African renaissance depends on rule of law and human rights

Mbeki should condemn Mugabe's attack on the free press, denounce the use of torture and call for respect for the rule of law.

IN THE MID-1980s Zimbabwe was widely regarded as a success story of racial tolerance and reconciliation.The Mugabe government drew plaudits for its well-educated cabinet and for its generous spending on education and health. Many whites who had fled the advent of majority rule clamoured to come back. Yet, for those who cared to notice, the worm was already in the apple. The ruthless way that Mugabe put Matabeleland to the sword was too easily brushed under the carpet as a regrettable but typically African way of settling accounts. The fact that the man to whom the Matabele looked, Joshua Nkomo, then consecrated the new status quo by becoming vice-president seemed to vindicate this view of events.

But the Mugabe government had shown that it was willing to kill and torture en masse as an act of state policy and that Nkomo had merely embraced the “get rich” ethic that more and more typified the governing elite while leaving in the lurch those he was supposed to represent. The enlightened spending on health and education was not accompanied by any effort to promote private investment, which not only doomed Zimbabweans to ever-growing unemployment but ultimately undermined the regime’s social achievements.

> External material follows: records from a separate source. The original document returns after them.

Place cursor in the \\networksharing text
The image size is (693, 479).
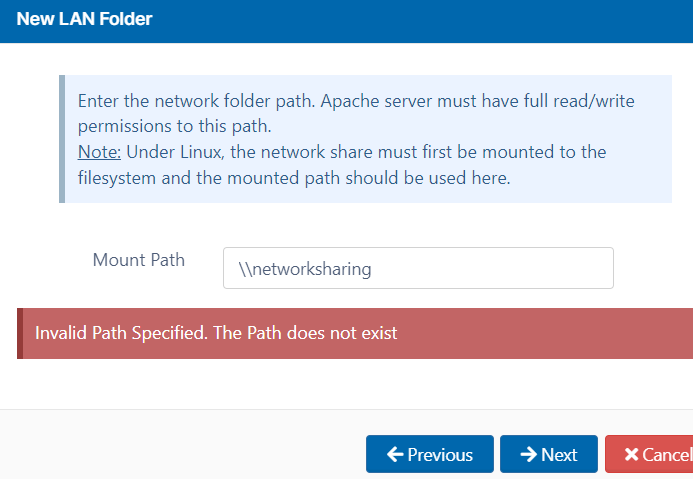[305, 269]
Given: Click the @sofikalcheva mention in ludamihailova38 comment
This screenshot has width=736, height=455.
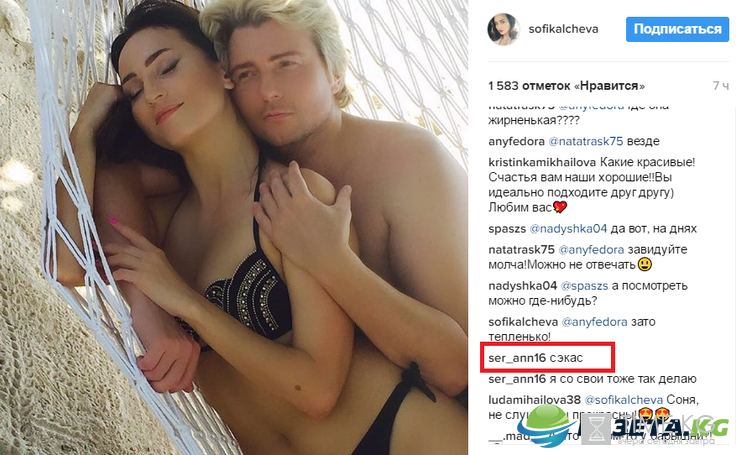Looking at the screenshot, I should pos(623,400).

The significance of events in Zimbabwe is not confined to that country. It is an event of capital importance to the Southern African Development Community that Mugabe has justified the detention and torture of journalists, has told the Supreme Court judges who attempted to defend the rule of law that they should resign, has accused an entire community (the whites) of “plotting unrest”, and is now taking powers to silence the independent press whose criticisms he sees as the work of “British agents” and international fascists”. Zimbabwe is not a minor or backward state and it has a strong liberal tradition that was never wholly silenced even by Ian Smith’s draconian clamp down; it comes as a shock to hear the accents of Idi Amin in such a context. Many countries, including Britain, the European Union, America and Australia have publicly and strongly protested — but no single peep of disapproval has been heard from the South African government or any SADC state. Yet when these states meet there are few things they seem to enjoy more than making declarations about human rights. Is this as hypocritical and meaningless as it would appear? A good test would be to see if the next SADC meeting requests Mugabe to sign the UN Convention against Torture, something he has thus far steadfastly refused to do.

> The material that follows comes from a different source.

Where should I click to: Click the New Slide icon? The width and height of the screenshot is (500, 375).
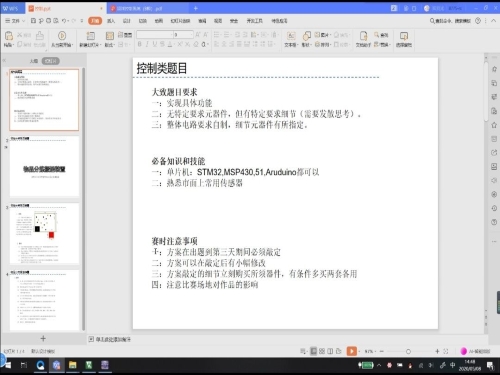(90, 36)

Zimbabwe became independent in 1981. The larger question is whether it describes the future of the other formerly white ruled states, Namibia (independent 1991) and South Africa (liberated 1994). There are signs that it might. Nujoma’s determination to amend the constitution and soldier on as president has a Mugabe-like ring, as does the gathering corruption within the Windhoek government and its readiness to play the race card. To a lesser though still quite discernible extent the same is true of South Africa. It has had praise heaped upon it, but here too there is a worrying tolerance of corruption, a willingness to play the race card and to pass restrictive labour laws as if attracting foreign investment did not matter.

Deputy President Thabo Mbeki is much taken with the idea of an African renaissance. It is something we all want to see — but whether we do or not depends directly on whether the governments in Windhoek and Pretoria learn from Harare’s dreadful example. This is not so much a moral question as a sociological one. Behind Mugabe stands an African elite, long deprived and now determined to enrich itself at any cost to the rule of law, the social infrastructure or the public they are supposed to represent. This group has been the nation’s ruin. The same forces are mustered in strength behind Nujoma and Mbeki. Will these leaders give in to them or assert a genuine patriotism that goes beyond the satisfaction of the selfish needs (aka empowerment) of this clamant group?

If, even at this late stage, Nujoma decides, like Mandela, to step down with dignity it would send the right message: that respect for the constitution is more important than self-interest. If Mbeki is the man we hope he is, he will condemn Mugabe’s attack on the free press, will denounce the use of torture and make it clear that an African renaissance depends on a rigorous respect for the rule of law and for human dignity irrespective of race. Such a declaration would show that our (and SADC’s) preaching about a “human rights culture” is more than just empty words; it would hasten the end of Mugabe’s regime and serve notice that South Africa, at least, is determined to learn from African experience.